▸ Item position entries:
════════════════

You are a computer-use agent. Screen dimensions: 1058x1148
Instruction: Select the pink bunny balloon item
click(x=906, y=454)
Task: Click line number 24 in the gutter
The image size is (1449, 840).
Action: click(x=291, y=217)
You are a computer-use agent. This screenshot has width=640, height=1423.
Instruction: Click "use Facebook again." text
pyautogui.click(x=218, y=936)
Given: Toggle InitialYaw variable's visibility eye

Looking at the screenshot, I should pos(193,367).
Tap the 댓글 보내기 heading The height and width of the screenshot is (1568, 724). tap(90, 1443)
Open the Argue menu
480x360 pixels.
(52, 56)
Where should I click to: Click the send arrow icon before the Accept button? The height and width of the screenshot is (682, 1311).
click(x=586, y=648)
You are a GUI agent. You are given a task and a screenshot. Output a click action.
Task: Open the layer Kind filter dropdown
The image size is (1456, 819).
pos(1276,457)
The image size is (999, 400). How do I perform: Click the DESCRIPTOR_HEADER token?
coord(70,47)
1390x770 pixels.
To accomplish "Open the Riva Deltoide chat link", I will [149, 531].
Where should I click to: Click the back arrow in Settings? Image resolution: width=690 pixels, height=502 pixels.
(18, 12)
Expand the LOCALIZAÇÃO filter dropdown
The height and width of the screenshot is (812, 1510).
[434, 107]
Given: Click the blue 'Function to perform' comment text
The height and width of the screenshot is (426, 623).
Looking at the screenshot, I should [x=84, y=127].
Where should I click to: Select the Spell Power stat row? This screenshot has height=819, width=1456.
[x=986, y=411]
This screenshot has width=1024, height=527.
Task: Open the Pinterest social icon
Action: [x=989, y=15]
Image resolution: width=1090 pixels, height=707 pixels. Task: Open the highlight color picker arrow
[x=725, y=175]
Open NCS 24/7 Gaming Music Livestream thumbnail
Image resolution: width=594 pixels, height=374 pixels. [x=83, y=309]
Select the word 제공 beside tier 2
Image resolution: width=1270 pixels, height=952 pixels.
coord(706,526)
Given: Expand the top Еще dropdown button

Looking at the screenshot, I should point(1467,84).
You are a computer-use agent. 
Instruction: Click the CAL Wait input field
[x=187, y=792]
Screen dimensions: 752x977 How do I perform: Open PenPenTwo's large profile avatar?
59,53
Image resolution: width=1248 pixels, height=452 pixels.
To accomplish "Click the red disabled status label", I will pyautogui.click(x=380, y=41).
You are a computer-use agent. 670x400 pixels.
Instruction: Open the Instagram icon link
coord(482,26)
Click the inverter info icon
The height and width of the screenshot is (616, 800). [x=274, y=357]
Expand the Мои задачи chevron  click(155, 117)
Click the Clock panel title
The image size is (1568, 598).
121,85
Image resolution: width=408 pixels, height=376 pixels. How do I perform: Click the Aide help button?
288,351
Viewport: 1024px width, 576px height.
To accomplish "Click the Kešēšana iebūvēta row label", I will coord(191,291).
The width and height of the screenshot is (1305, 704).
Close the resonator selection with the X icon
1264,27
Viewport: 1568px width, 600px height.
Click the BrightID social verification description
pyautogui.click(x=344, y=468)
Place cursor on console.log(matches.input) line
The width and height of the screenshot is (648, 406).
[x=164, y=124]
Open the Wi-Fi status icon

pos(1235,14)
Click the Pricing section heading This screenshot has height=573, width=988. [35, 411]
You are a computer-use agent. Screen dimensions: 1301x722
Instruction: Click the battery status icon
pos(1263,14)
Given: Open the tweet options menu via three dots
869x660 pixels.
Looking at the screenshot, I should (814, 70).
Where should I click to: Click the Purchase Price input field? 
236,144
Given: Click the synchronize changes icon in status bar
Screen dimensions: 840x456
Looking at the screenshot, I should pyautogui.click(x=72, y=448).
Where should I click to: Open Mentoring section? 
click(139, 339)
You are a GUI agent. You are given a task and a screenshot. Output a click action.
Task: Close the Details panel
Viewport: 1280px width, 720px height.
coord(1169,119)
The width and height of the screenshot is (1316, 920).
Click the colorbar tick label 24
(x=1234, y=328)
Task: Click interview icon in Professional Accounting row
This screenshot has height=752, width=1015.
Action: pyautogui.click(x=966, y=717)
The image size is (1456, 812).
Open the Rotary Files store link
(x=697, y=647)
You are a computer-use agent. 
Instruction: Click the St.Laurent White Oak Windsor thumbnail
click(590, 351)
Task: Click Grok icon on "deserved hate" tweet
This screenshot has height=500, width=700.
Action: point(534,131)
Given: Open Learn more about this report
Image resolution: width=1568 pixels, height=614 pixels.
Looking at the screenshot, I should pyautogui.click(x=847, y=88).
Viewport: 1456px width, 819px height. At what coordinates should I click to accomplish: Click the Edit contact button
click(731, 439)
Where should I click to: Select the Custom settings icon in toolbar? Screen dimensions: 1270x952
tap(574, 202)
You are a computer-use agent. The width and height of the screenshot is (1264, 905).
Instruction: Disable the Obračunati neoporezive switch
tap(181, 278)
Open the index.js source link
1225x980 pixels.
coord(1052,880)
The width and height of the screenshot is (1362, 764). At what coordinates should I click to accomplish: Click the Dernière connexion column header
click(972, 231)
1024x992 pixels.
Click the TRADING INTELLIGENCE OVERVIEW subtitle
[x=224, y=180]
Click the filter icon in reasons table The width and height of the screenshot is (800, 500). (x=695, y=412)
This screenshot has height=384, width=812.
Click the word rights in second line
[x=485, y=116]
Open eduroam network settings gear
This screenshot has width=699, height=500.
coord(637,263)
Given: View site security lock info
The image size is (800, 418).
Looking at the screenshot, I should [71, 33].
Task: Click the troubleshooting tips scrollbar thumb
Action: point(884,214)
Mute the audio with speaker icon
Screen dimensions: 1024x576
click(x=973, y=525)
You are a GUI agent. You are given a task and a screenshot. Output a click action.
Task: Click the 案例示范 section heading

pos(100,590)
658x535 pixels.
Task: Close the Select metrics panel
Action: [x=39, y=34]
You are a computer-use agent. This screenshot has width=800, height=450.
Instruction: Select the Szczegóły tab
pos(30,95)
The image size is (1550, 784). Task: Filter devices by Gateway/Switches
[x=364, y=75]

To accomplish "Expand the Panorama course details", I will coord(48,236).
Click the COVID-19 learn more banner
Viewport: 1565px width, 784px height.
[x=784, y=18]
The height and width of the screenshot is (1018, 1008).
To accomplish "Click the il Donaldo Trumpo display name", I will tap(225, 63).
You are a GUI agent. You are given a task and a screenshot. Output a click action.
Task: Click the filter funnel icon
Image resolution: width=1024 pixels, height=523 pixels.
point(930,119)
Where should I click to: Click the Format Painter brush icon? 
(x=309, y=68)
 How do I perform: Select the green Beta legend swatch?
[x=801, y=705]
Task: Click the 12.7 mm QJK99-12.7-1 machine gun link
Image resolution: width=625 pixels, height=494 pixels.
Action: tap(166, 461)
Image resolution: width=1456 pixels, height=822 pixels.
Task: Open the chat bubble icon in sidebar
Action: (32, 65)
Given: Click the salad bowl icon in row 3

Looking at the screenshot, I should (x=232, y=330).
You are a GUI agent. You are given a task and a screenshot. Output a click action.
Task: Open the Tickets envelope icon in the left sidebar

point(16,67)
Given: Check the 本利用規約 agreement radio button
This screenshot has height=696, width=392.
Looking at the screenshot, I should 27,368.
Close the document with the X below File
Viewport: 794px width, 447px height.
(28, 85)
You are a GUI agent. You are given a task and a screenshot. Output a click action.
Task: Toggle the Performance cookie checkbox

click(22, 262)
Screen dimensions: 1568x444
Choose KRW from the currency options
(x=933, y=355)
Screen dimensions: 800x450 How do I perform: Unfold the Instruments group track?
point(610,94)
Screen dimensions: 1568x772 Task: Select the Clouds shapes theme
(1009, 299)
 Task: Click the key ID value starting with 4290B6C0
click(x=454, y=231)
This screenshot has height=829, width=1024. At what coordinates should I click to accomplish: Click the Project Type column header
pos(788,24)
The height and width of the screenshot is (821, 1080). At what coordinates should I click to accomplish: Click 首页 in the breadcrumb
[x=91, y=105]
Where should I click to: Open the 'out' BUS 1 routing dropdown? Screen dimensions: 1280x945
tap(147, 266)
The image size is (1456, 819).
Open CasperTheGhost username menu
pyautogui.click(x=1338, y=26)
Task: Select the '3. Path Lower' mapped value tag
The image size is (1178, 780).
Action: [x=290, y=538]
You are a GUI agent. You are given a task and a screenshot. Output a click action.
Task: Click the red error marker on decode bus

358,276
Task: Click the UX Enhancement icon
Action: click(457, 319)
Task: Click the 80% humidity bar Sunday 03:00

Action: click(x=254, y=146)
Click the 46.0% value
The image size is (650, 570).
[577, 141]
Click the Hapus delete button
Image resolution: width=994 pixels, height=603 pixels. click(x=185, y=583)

════════════════

▸ What to do: Replace "Where should I click to" with "What spot should I click to" in the entries that begin at the line containing "1390x770 pixels." and stop after the line containing "coord(482,26)". Give back only that span, with nothing else altered.

▸ Solved problem:
1390x770 pixels.
To accomplish "Open the Riva Deltoide chat link", I will [149, 531].
What spot should I click to: Click the back arrow in Settings? Image resolution: width=690 pixels, height=502 pixels.
(18, 12)
Expand the LOCALIZAÇÃO filter dropdown
The height and width of the screenshot is (812, 1510).
[434, 107]
Given: Click the blue 'Function to perform' comment text
The height and width of the screenshot is (426, 623).
Looking at the screenshot, I should [x=84, y=127].
What spot should I click to: Select the Spell Power stat row? This screenshot has height=819, width=1456.
[x=986, y=411]
This screenshot has width=1024, height=527.
Task: Open the Pinterest social icon
Action: [x=989, y=15]
Image resolution: width=1090 pixels, height=707 pixels. Task: Open the highlight color picker arrow
[x=725, y=175]
Open NCS 24/7 Gaming Music Livestream thumbnail
Image resolution: width=594 pixels, height=374 pixels. [x=83, y=309]
Select the word 제공 beside tier 2
Image resolution: width=1270 pixels, height=952 pixels.
coord(706,526)
Given: Expand the top Еще dropdown button

Looking at the screenshot, I should point(1467,84).
You are a computer-use agent. 
Instruction: Click the CAL Wait input field
[x=187, y=792]
Screen dimensions: 752x977 How do I perform: Open PenPenTwo's large profile avatar?
59,53
Image resolution: width=1248 pixels, height=452 pixels.
To accomplish "Click the red disabled status label", I will pyautogui.click(x=380, y=41).
You are a computer-use agent. 670x400 pixels.
Instruction: Open the Instagram icon link
coord(482,26)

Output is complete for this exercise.